Direct hit on a local TV facility. (AP)SIZE>
The rebels, whose insurgency started a month ago in a village on the border with Kosovo, appeared determined to expand their struggle from that sparsely inhabited area to Macedonia's principal cities.

Ethnic Albanians account for up to one-third of Macedonia's 2 million people, dominating western regions of the country and a large section of the capital.

Outside Tetovo, Macedonia's second largest city, the boom of army artillery mixed with the Muslim call to prayer wafting from loudspeakers affixed onto mosque balconies.

Shells and rounds from 20mm cannon, heavy machine guns and mortars dug into a foothill of the mountain, sending smoke high into the air and setting shrubbery ablaze. The rebels returned fire.

The fighting left much of Tetovo without power. Television also was knocked off air.

Fearing more violence, residents of Albanian villages continued to stream down into the city in cars and tractor-drawn wagons. Some ethnic Albanian men feared they would be forcibly recruited by the guerrillas, said Petar Avranovsky, who lives in Tetovo.
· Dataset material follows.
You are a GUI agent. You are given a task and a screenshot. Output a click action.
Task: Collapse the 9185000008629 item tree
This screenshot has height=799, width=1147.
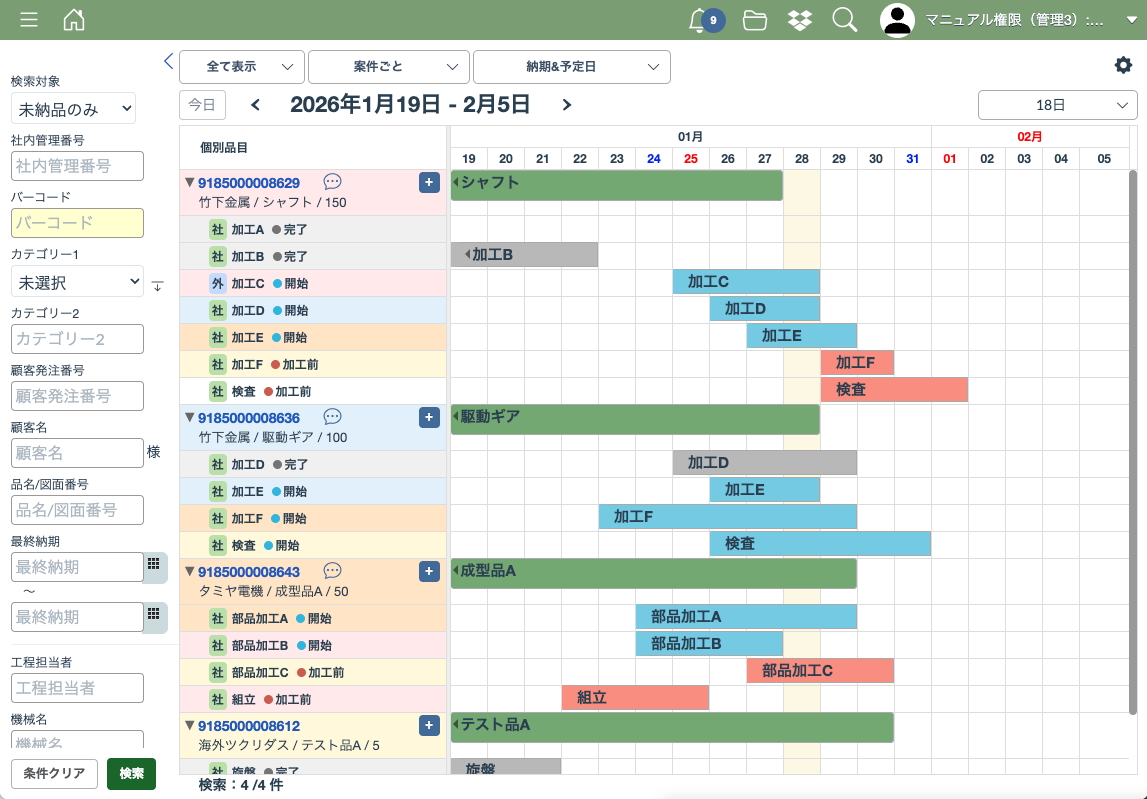point(189,182)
Even before the newest round of fighting, police said that by Thursday evening about 400 families had eft the area.

As Macedonia's parliament met in a closed emergency session, Finance Minister Nikola Gruevski said the national budget of dlrs 1.5 billion might be revamped to redirect funds to the army and police.

Two ethnic Albanian civilians were wounded in fighting near Tetovo on Thursday. One person was killed Wednesday and at least 14 others were wounded, 11 of them policemen.

The unrest is linked both to Kosovo, a province in southern Serbia administered by the United Nations and NATO-led peacekeepers, and a buffer zone adjoining it, where Yugoslav troops deployed Wednesday. Militants in the region share aspirations for ethnic Albanian self-determination - if not outright independence.

There were no reports of trouble from Southern Serbia, neighboring Macedonia, two days after Yugoslav troops moved into an area held by ethnic Albanian insurgents. A NATO-brokered cease-fire between the rebels and Belgrade appeared to be holding.

NATO allowed the Yugoslav troops to deploy in the 10-square-mile area near the boundaries with Kosovo and Macedonia in part to stem the guerrillas' insurgency there and the movement of weapons and fighters into Macedonia.

While stepping up border patrols inside Kosovo to interdict fighters and supplies to the zone and to Macedonia, the alliance refuses to be drawn directly into fighting that could lead to NATO casualties.